He is talking so fast that his words tangle.
“See, here in this cedar chest, see
this secret compartment? I know you’ll
want to see it, my mother put it there,
I just found it, you’ll want to see it.”
I am desperate for a bathroom and for sleep,
and I do not want to see whatever it is
my father has found in the hope chest.
But he waggles the wrong key into the lock
and then, finally, the right one,
and then “Look at this!”
He holds up a tiny faded garment.
“My brother’s baby sweater,” he crows.
I nod and smile.
I am appalled at myself.
*
Second Voice
Search: Paul D. Potter
First lieutenant
Infantry unit commander
Green Beret
Forward Operating Base 4
Command and Control North
Military Assistance Command Vietnam—Studies and Observation Group
Fifth Special Forces Group
United States Army Vietnam
Killed in action, August 23, 1968
*
First Voice
It’s true that I have often spoken of you,
wailing “my uncle, my uncle,”
as if you were a doll I’d lost in the mud.

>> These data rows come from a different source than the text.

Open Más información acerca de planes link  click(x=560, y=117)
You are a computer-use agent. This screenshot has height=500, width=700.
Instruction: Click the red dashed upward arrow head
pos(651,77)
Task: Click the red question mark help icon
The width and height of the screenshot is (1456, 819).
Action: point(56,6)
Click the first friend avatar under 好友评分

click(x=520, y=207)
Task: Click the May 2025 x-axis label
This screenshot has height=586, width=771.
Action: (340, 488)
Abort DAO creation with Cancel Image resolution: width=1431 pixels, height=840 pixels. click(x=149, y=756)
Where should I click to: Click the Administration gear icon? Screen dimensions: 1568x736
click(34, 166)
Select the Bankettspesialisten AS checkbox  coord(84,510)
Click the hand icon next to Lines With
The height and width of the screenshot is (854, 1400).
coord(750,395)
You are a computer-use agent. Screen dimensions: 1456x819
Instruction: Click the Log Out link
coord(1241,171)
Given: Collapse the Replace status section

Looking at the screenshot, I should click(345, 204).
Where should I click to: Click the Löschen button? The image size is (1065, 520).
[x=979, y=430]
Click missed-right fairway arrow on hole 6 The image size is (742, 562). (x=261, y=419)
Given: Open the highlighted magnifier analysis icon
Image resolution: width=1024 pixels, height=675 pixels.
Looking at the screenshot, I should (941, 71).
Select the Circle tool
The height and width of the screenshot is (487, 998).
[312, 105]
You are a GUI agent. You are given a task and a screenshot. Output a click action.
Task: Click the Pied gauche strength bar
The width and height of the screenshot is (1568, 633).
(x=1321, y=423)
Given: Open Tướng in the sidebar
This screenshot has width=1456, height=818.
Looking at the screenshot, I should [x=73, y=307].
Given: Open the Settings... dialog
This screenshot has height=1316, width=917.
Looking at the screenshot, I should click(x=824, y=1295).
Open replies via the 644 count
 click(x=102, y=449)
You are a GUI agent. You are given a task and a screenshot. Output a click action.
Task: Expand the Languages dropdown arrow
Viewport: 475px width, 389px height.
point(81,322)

Everything I have done in your name
has been childish.
*
Second Voice
Army records note that Paul D. Potter
was an unmarried Presbyterian
from Monmouth County, New Jersey.
His niece’s records note that he once ate
four helpings of mashed potatoes.
Also, his crewcut was buzzy like dog hair
when she rubbed it with her palm.
*
First Voice
I was three years old when you died.
I was eleven years old when the war “ended.”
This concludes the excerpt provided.